I've never worked at a megacorp farm, but my observation is that the majority of farmers aren't thinking like this. Granted it might be different because the crops around me which are most commonly grown are wheat, barley, and hay. IDK the effects of soybeans/corn on soil and it's possible they have a much more pronounced effect. For wheat, barley, hay, most the farmers I know will plant it YoY and use fertilizer to counteract soil deficiencies.
Crop rotation, AFAIK, is mostly employed to reduce the need for fertilizer.
It definitely is a problem because farmers tend to over-fertilize which can cause nasty problems the runoff water.
I also expect this will likely become something a lot more farmers start to practice as fertilizer prices spike.
There's a risk of food prices increasing across the board and shortages in poorer countries if fertilizer exports stay restricted, or in other words increased demand for soybeans in the later half of 2026.
One of the wild things about farming is that crop storage works a lot better than what you can do at home. They have it down to an exact science, the temperature, humidity, etc of the crop in question and how long it can be stored for.
On reddit, some farmers have cited 1 to 1 and 1/2 years of storage. [1]

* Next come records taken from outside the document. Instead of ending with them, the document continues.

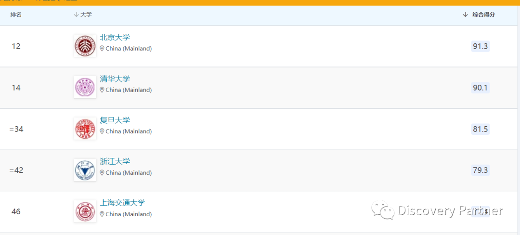Viewport: 520px width, 235px height.
Task: Click location pin icon under 北京大学
Action: coord(102,49)
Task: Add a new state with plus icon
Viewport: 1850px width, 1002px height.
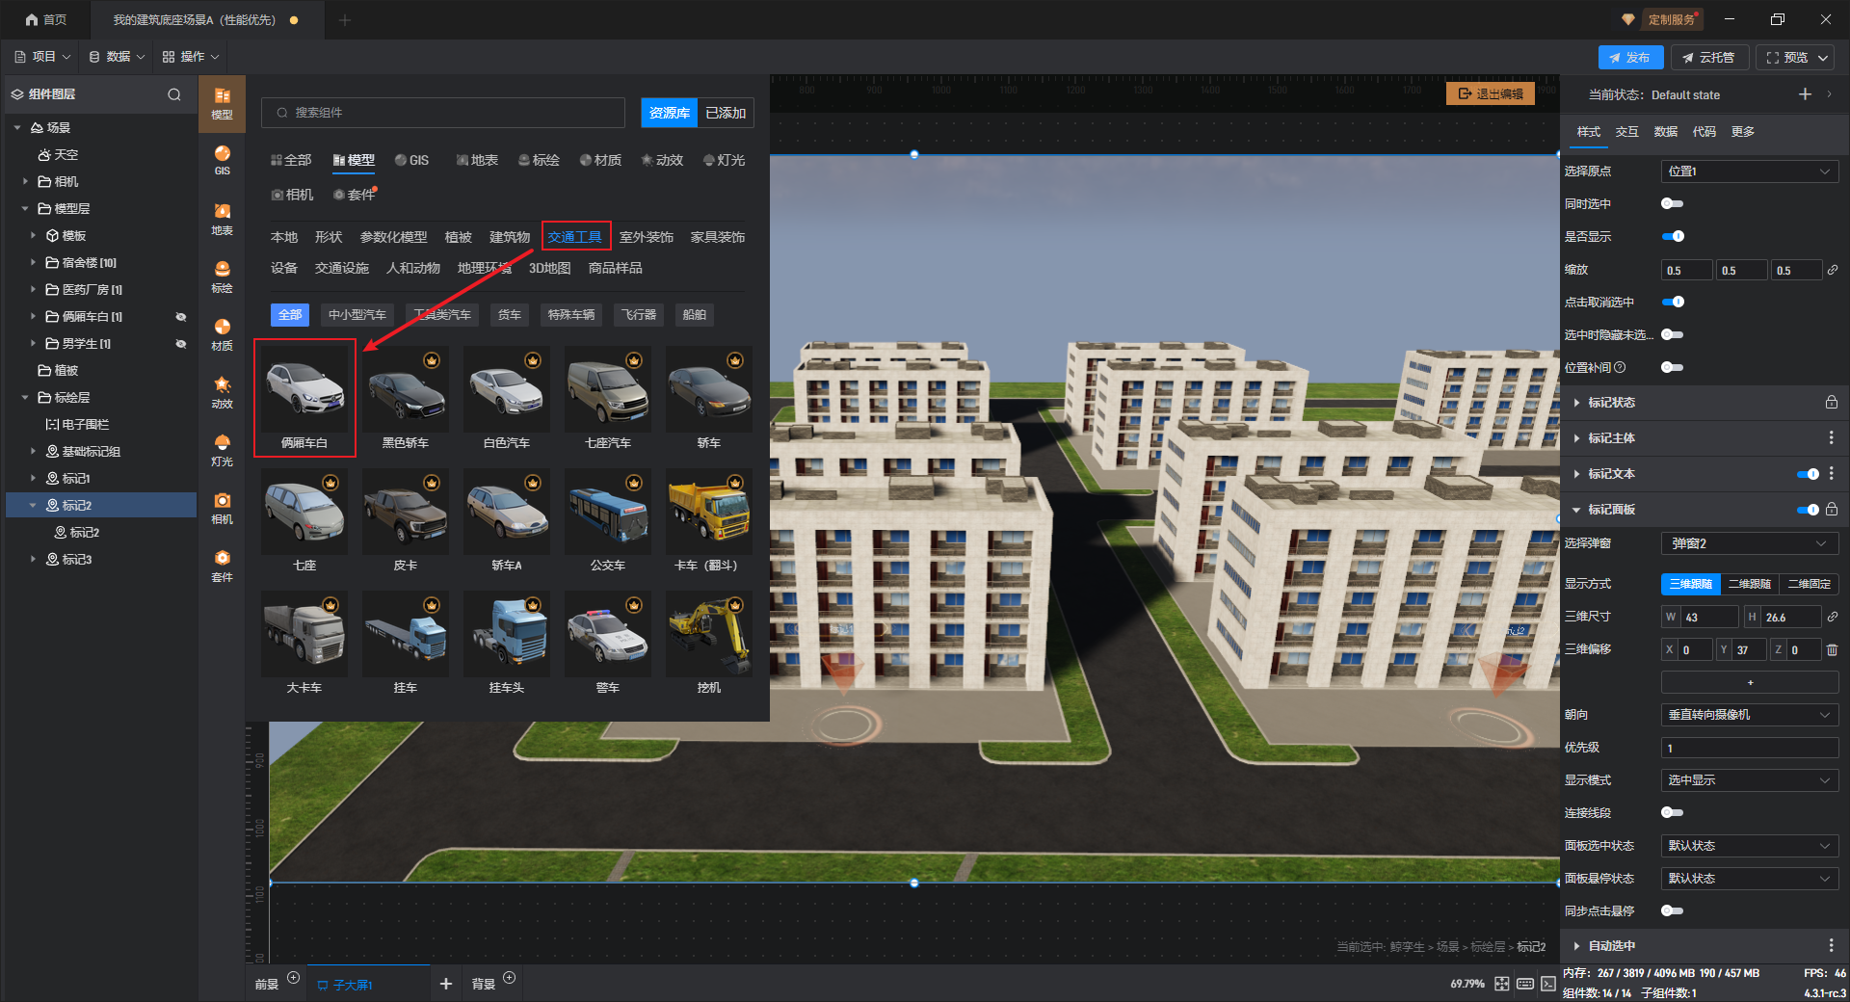Action: pyautogui.click(x=1805, y=94)
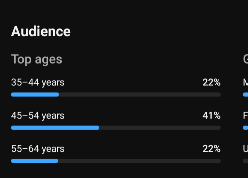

I suspect that a large portion of these soybeans will be stored with the hope that the market gets better in the future (I've never farmed soybeans. We did wheat and hay). Potatoes and apples are the same way.
For Potatoes, they'll measure for hotspots throughout the year to make sure there's not rotting going on in the core, but assuming that doesn't happen, they can be stored for a very long time in giant potato piles. Hay is weird. Fermentation is actually a desirable thing because it releases nutrients (and the cows LOVE it). It makes storage super easy. I've had multi-year old hay bales that we've fed to cows.
The US also uses a lot of soy beans internally. Prices are down, but farmers are still selling soybeans and with careful management are making money.